Daniel Bilalian : un homme discret face à la maladie
Michel Drucker s’est exprimé sur cette perte dans TV Mag. Même si les détails concernant les circonstances exactes de sa mort n’ont pas été révélés publiquement, il a confirmé que Daniel avait combattu la maladie pendant longtemps sans jamais médiatiser sa situation : « Je l’avais trouvé un peu amaigri la dernière fois que je l’avais vu. Il ne m’en avait pas du tout parlé ».
Drucker était visiblement touché par ce départ prématuré : « Partir à 78 ans, c’est bien tôt. C’était quelqu’un qui avait encore beaucoup à faire », notant ainsi la vitalité et le potentiel qu’il aurait continué d’apporter au journalisme.

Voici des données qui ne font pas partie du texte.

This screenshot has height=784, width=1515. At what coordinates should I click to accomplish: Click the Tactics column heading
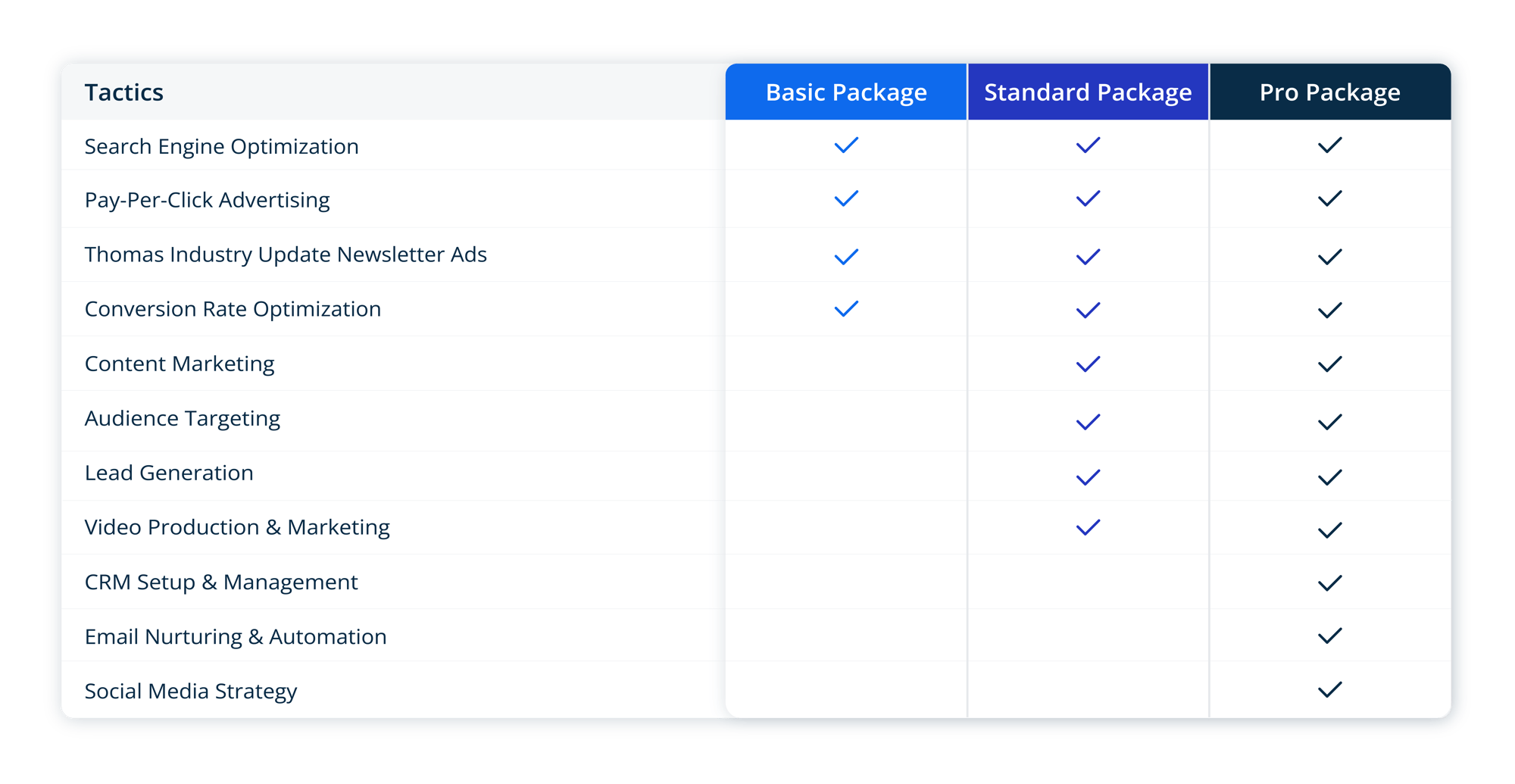[x=124, y=92]
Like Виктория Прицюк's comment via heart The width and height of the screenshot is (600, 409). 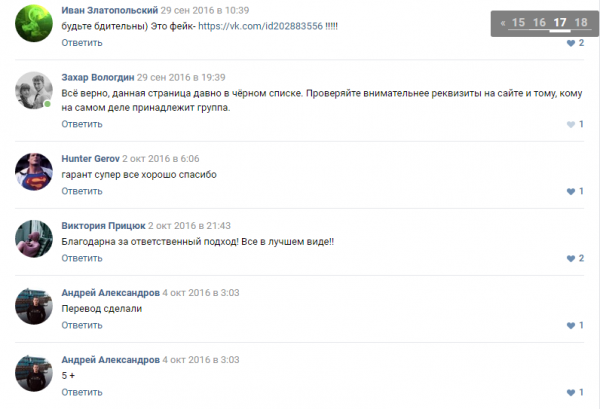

Cette disparition marque non seulement la fin d’une époque pour le journalisme français mais soulève également des réflexions sur le poids du secret autour des questions de santé chez les personnalités publiques.
Un pilier de l’information
Pendant plusieurs décennies, Daniel Bilalian a été un pilier de l’information en présentant les journaux télévisés sur Antenne 2 puis France 2. En 2005, il a été nommé directeur des sports de France Télévisions jusqu’à sa retraite en 2016. Sa rigueur et son professionnalisme ont laissé une empreinte indélébile auprès du public et de ses collègues.
Depuis l’annonce de son décès, les hommages affluent. Le jeudi 15 mai, Julian Bugier a ouvert le JT de 13 heures sur France 2 par un vibrant hommage. Il a souligné : « Il avait l’élégance des grands journalistes » et se souvenant de ses débuts en disant : « Madame, monsieur bonsoir ». Bugier a également mentionné que Bilalian avait mené une « carrière hors norme ».